The 38-28 vote approved more than $100 billion in additional spending for the war and set a Sept. 1, 2008, deadline for pulling troops out of Iraq. Congress also stuffed more than $20 billion in domestic “pork” spending into the “emergency” war-funding bill.

Rep. Barbara Lee, D-Calif., the lone Democrat to vote against the bill, argued that voters last November “sent a mandate to us to bring home our men and women before the end of the year.” No Republicans on the panel supported the plan because they consider the deadline arbitrary and said it signals weakness to the enemy.

Rep. Bill Young, a FloridaRepublican who sits on the committee, said he, too, wants to bring the troops home, but “we can’t afford to turn over Iraq to al-Qaida.”

Rep. John Boehner, the GOP leader from Ohio, said Republicans will “oppose these efforts to hamstring our generals and our troops on the ground in their effort and in their mission of succeeding in Iraq.”

Outside the committee chamber, anti-war protesters who helped surge Democrats into power in the November elections pleaded for party leaders not to continue funding the war.

“If you fund it, you own it,” said protester Liz Hourican, a Phoenix, Ariz., resident. “If you continue this war, blood will be on your hands.”

Hourican and a group of other women from all over the United States pushed grocery carts along the sidewalk outside the Rayburn House Office Building with banners that said, “Don’t Buy Bush’s War” in blood-red ink.

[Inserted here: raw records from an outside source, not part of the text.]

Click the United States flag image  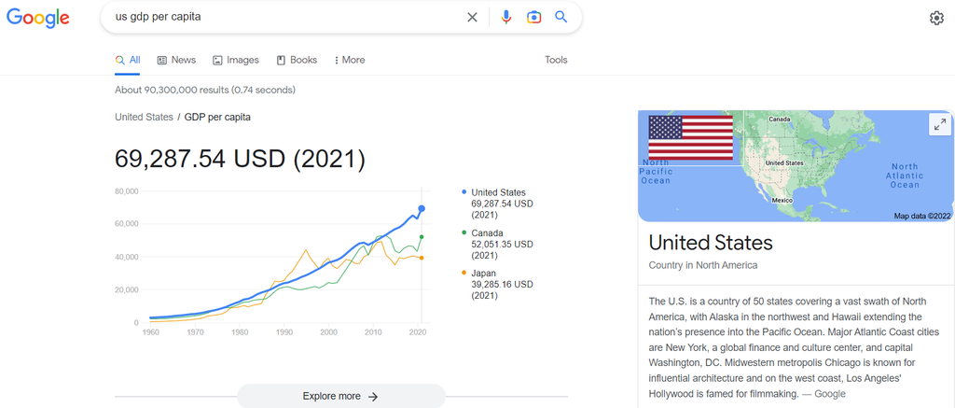[690, 137]
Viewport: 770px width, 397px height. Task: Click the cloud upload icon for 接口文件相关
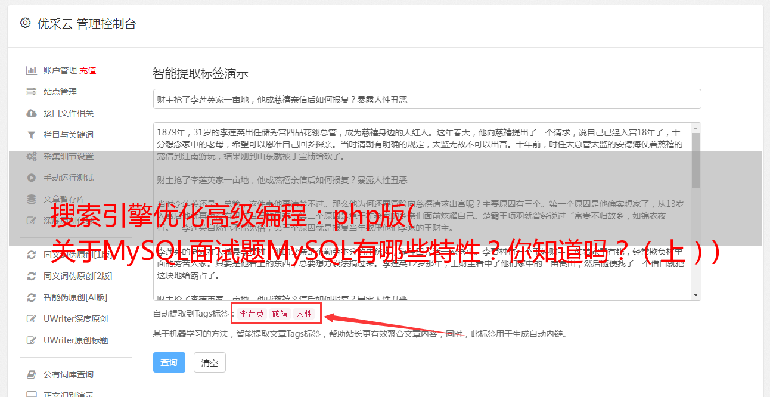pyautogui.click(x=31, y=113)
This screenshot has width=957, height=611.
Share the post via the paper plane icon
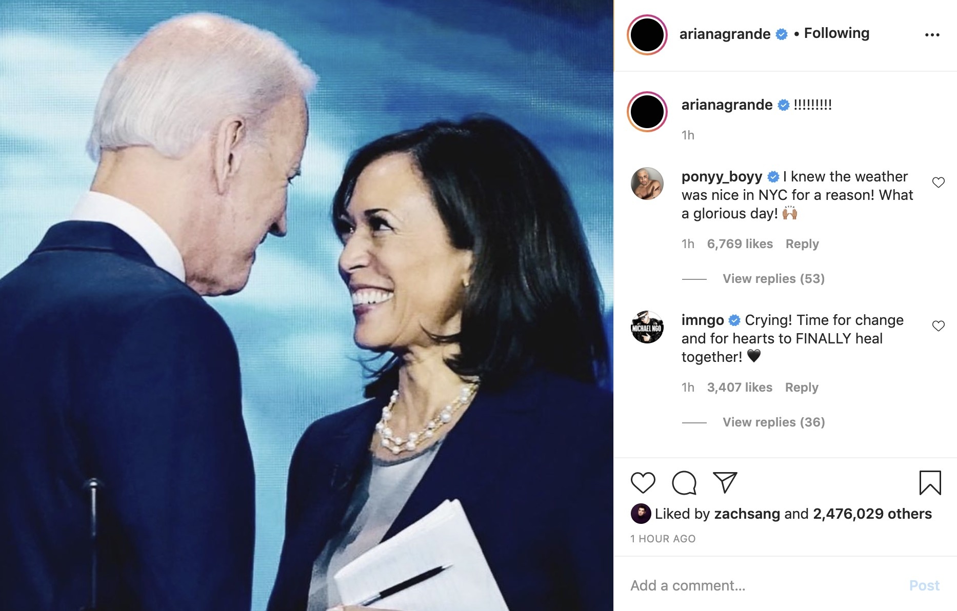725,481
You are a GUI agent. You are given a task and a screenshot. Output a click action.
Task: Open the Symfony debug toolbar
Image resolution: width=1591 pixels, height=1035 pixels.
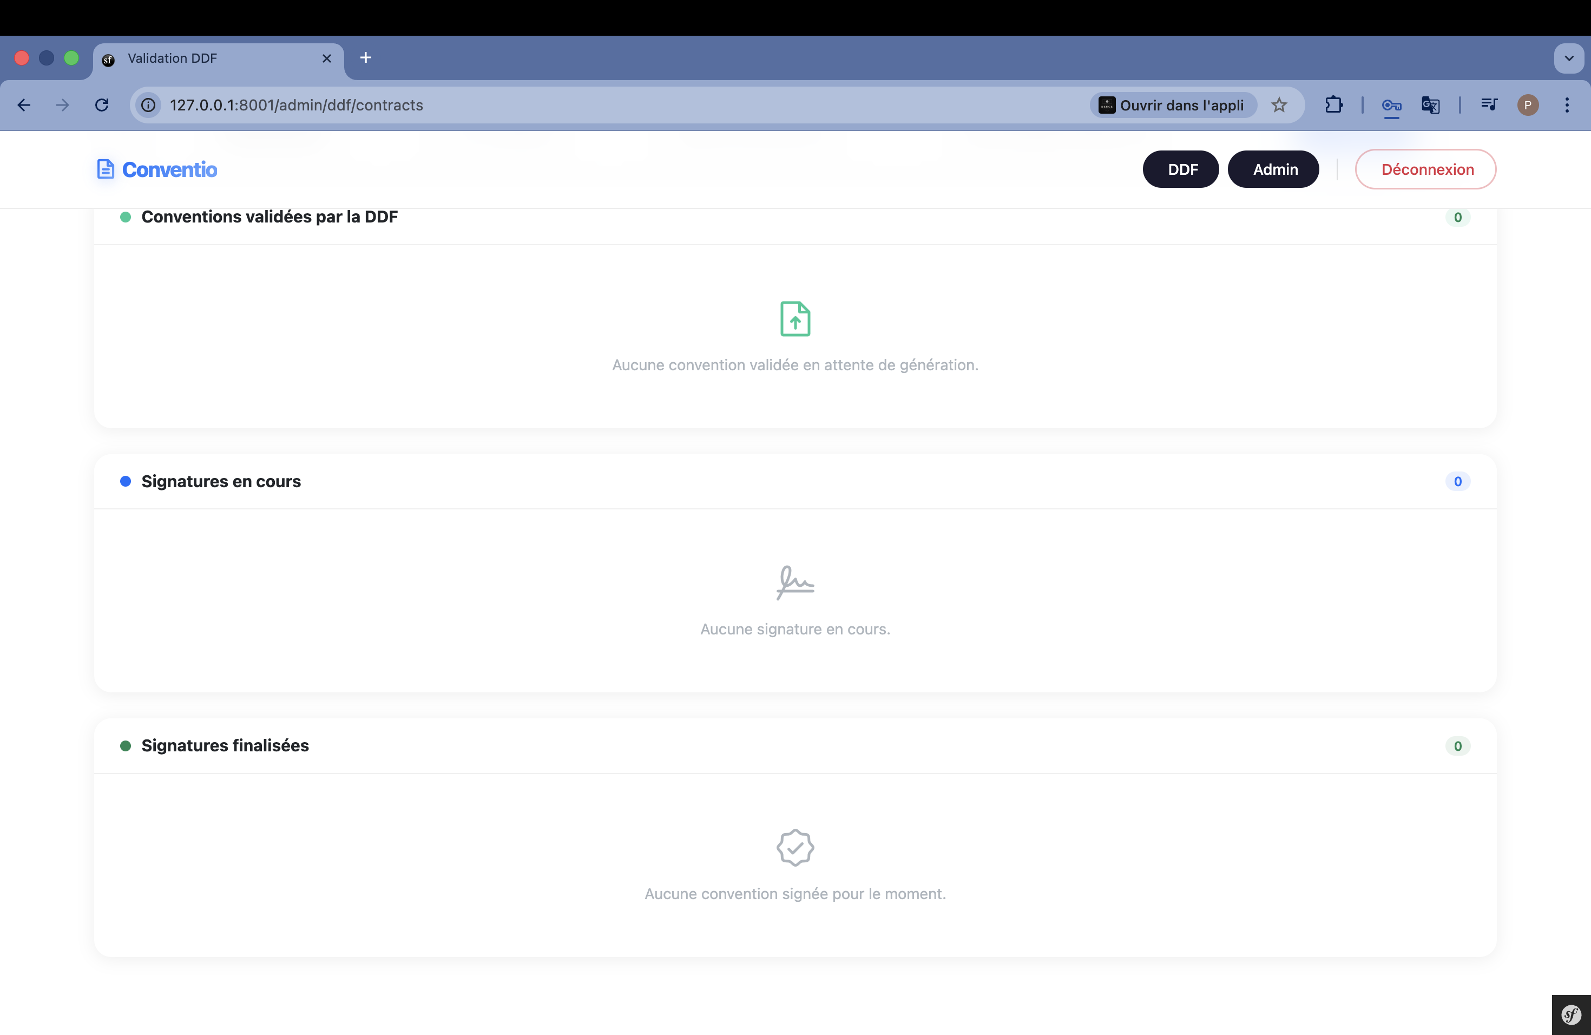[x=1570, y=1014]
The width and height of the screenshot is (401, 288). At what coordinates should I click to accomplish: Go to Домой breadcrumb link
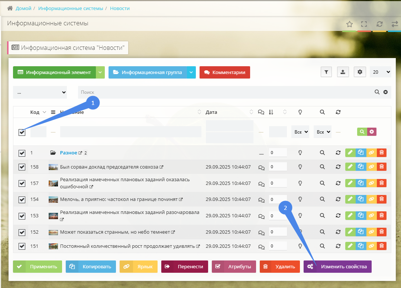coord(23,8)
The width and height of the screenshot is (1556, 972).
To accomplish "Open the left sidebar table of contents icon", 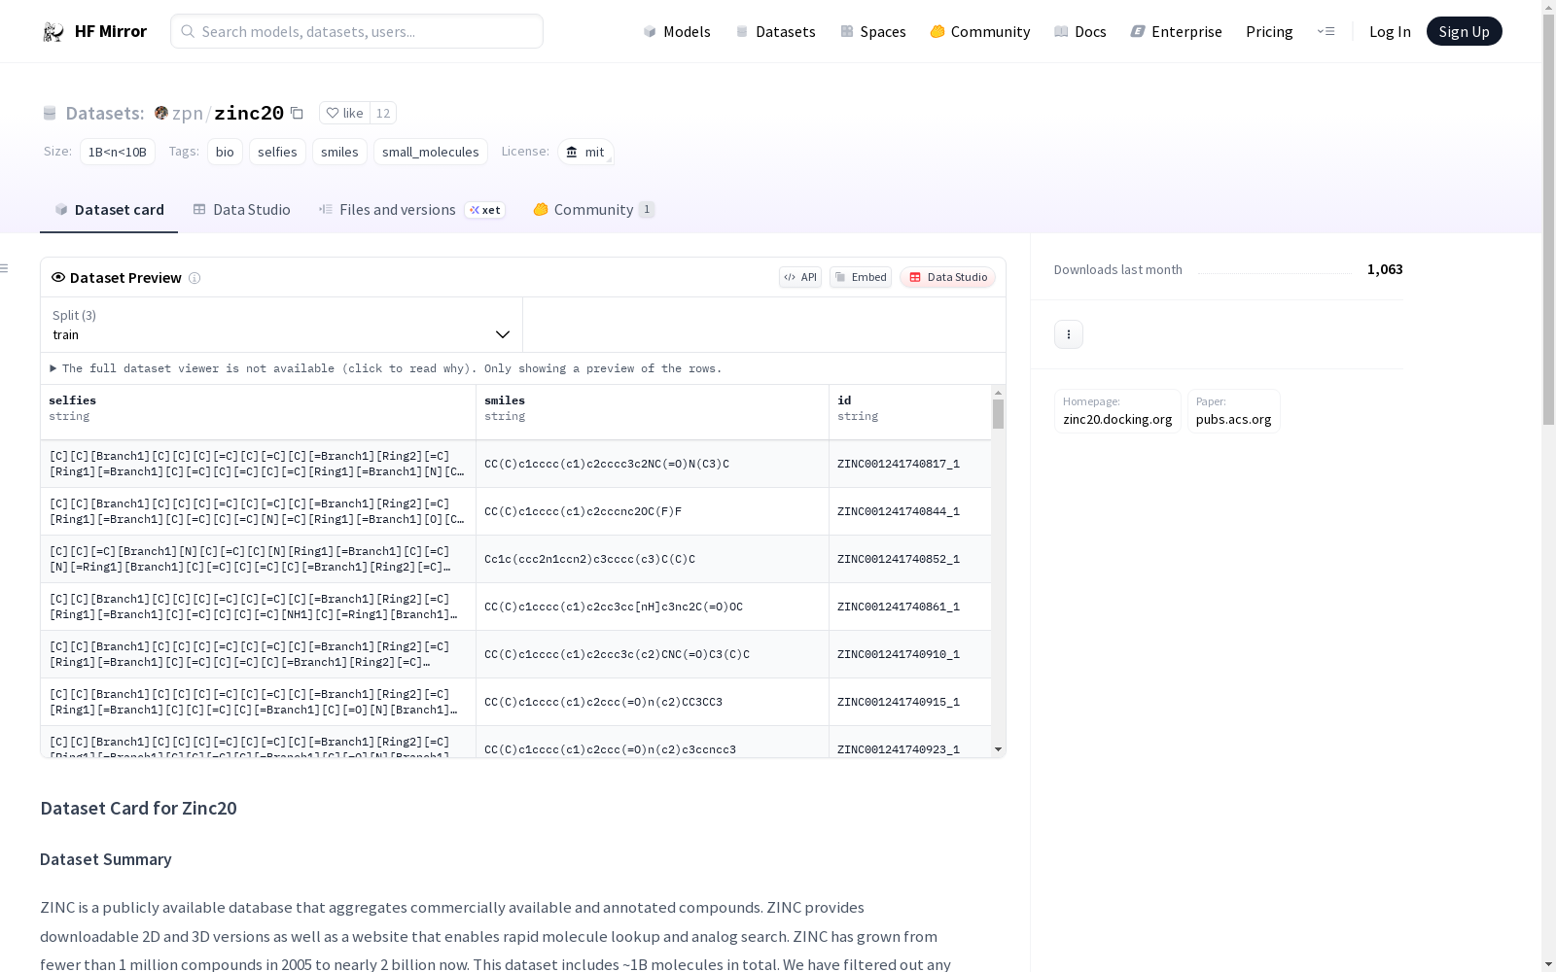I will (5, 268).
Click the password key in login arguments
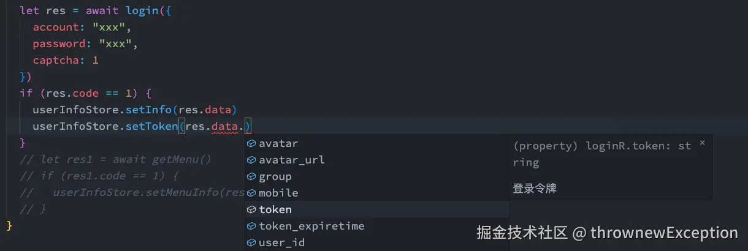748x251 pixels. (59, 44)
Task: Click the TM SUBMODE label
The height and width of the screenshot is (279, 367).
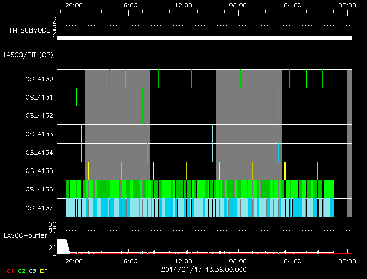Action: [29, 30]
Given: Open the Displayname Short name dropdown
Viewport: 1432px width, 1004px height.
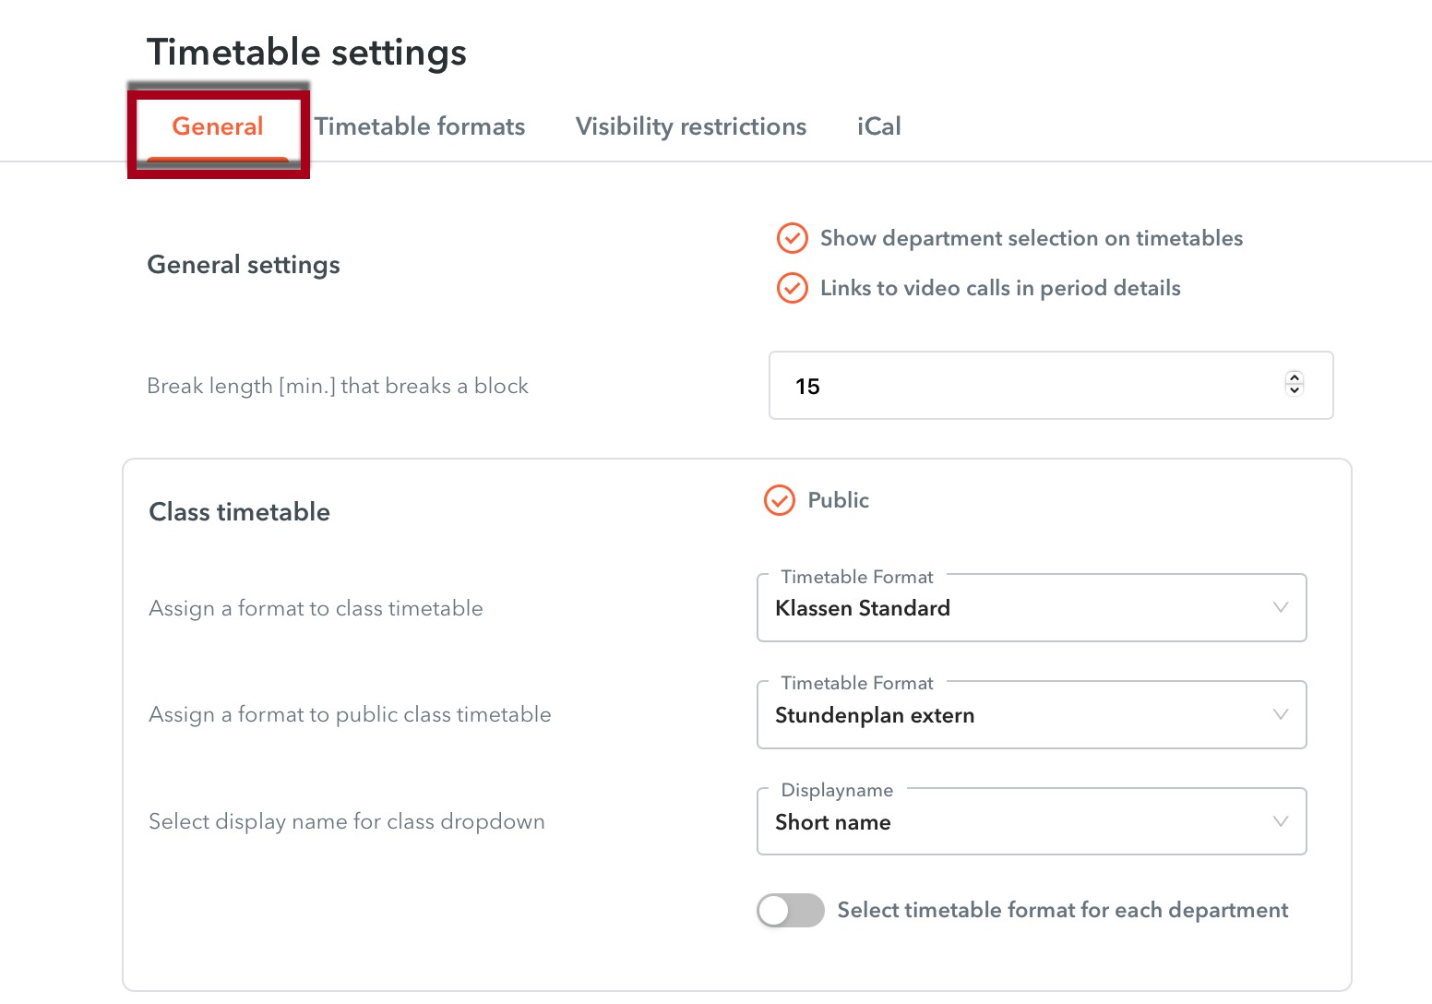Looking at the screenshot, I should (x=1015, y=822).
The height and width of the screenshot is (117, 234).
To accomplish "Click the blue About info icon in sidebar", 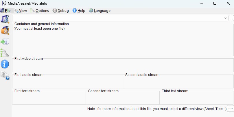I will point(5,64).
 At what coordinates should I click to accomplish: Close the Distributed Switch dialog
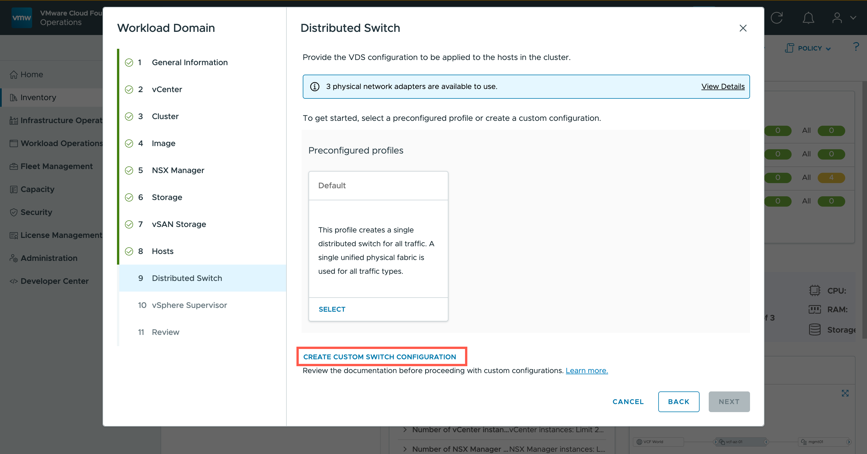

Also included in the “emergency” war-spending proposal were plenty of unrelated goodies for lawmakers’ home districts. There was $74 million for peanut storage in Georgia, $25 million for spinach growers in California and $100 million for citrus growers in Florida.

“A lot of members around here see this as a big green light — this emergency supplemental spending bill — for all kinds of unrelated spending,” Boehner said. “This shouldn’t be a Christmas tree, and we shouldn’t expect to pass these unrelated issues on the backs of our soldiers.”

The committee rejected several amendments offered by Rep. Mark Kirk, R-Ill., to strip out nonessential spending. The only non-war spending cut from the bill Thursday was $16 million for new office space for lawmakers, stripped out at the request of Rep. John Murtha, D-Pa.